The intended use would be to augment exiting code to take advantage of
it. If it caught on among operating systems, it would be a big step
forward in my opinion, from the perspective of application
development. If a single or a few operating systems did it, they would
have an advantage to the extent that someone actually implements the
necessary support in $language_or_framework.

In particular various higher level languages where it would make a
huge difference to be able to support this in the interpreter/vm/core
library. It would remove, or lessen, the need to differentiate between
"not quite threads" and "threads" (witness stackless python tasks or
ruby fibers, vs. the actual native threads in Python and Ruby 1.9;
once again trading light-weight vs. generality).

As far as I can see, it can be applied to the C runtime library as
well, but the advantage would be less since you won't get around the
need to maintain a per-thread native stack.

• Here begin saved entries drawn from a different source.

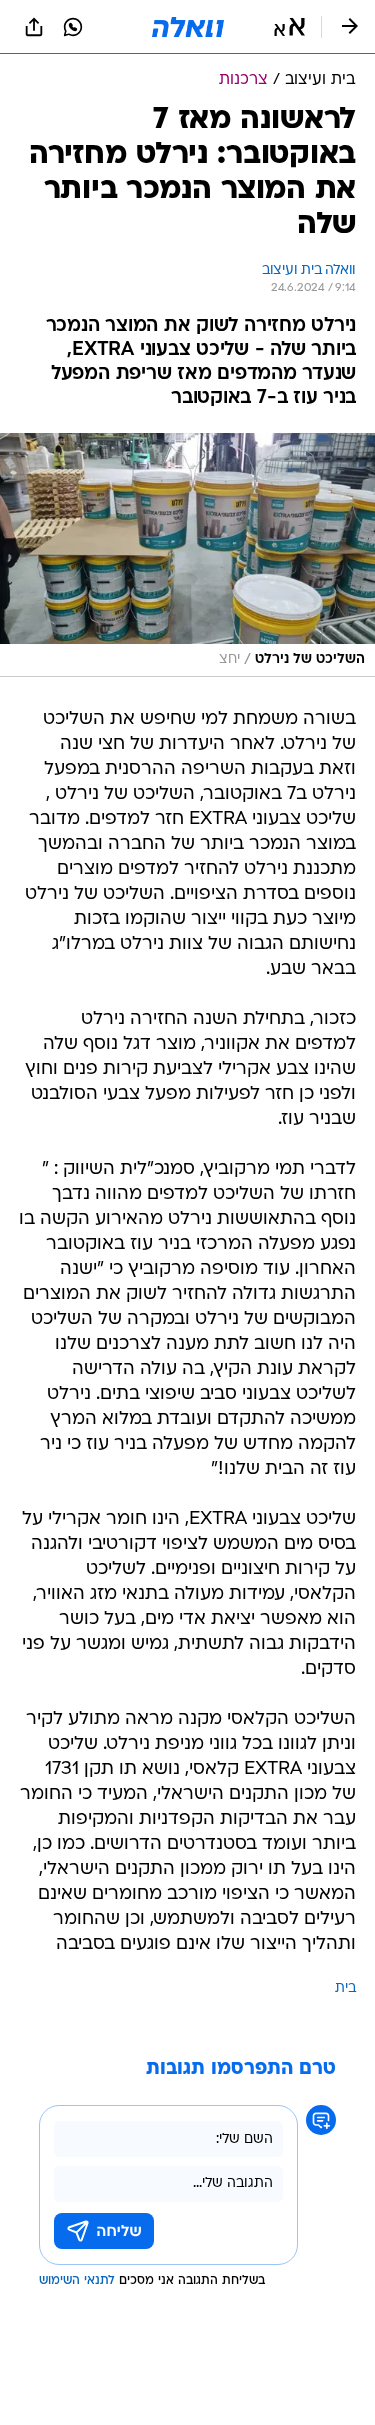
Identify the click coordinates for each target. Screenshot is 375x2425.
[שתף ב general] (34, 27)
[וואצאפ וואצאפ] (73, 27)
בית (345, 1988)
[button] (289, 27)
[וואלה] (188, 27)
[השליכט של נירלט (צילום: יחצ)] (187, 555)
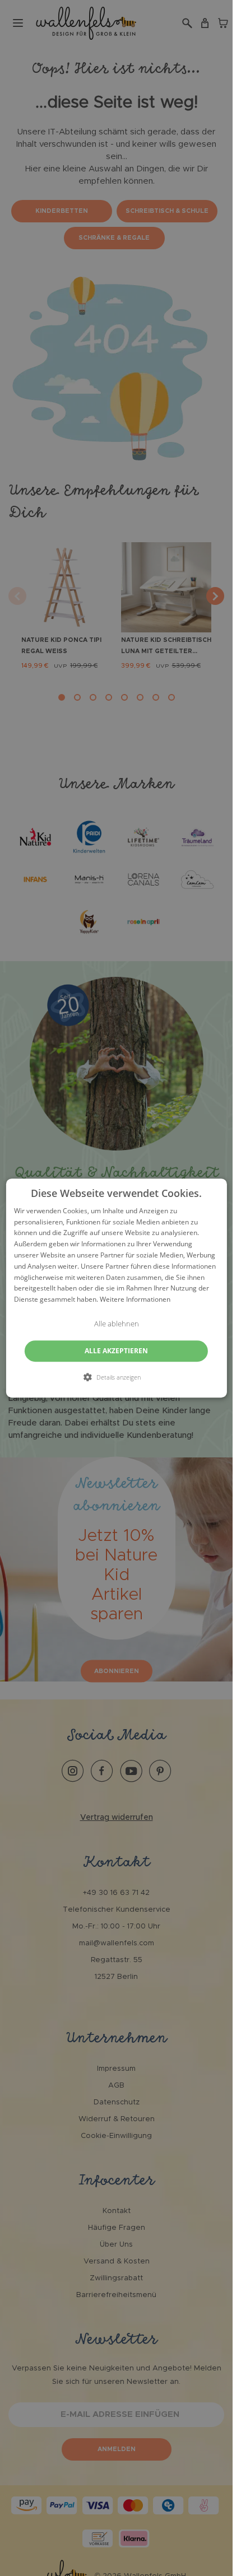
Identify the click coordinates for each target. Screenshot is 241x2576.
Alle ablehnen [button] (116, 1324)
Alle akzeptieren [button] (116, 1350)
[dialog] (116, 1288)
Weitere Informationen (135, 1299)
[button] (116, 1377)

This latter point is why I am mostly interested in it from the higher
level language perspective, where higher level primitives (e.g.,
continuations, interpreter level stacks on the heap, etc) can be used
for thread context instead of the native stack, thus removing the need
to take an <n> kbyte hit per thread just for the stack alone. It is
not even mutually exclusive to native code compilation.

Oh and btw, regarding my comment on paging: While as far as I can tell
it holds relative to native threading, it is still not worse (better
in fact) than the single-threaded state machine model where a
high-latency paging operation blocks the entire process.